DATASET EXCERPTS ▸

╭──

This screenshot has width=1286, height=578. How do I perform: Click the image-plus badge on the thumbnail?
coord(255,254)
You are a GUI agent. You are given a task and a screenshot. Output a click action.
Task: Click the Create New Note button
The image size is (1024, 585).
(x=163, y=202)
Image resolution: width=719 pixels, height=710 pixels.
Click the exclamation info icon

╰──
╭──

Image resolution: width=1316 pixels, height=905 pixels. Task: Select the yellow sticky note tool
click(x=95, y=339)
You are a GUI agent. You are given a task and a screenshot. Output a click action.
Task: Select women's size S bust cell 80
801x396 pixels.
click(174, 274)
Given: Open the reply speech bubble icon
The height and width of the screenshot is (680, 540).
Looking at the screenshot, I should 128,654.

╰──

WHAT THE EXERCISE ASKS ▸ When you reach the line with "This screenshot has" in the records above, start writing out lines exactly, and stop once the line with "Click the exclamation info icon" has been written; include nothing else.

RESPONSE TO THE TASK ▸
This screenshot has width=1286, height=578. How do I perform: Click the image-plus badge on the thumbnail?
coord(255,254)
You are a GUI agent. You are given a task and a screenshot. Output a click action.
Task: Click the Create New Note button
The image size is (1024, 585).
(x=163, y=202)
Image resolution: width=719 pixels, height=710 pixels.
Click the exclamation info icon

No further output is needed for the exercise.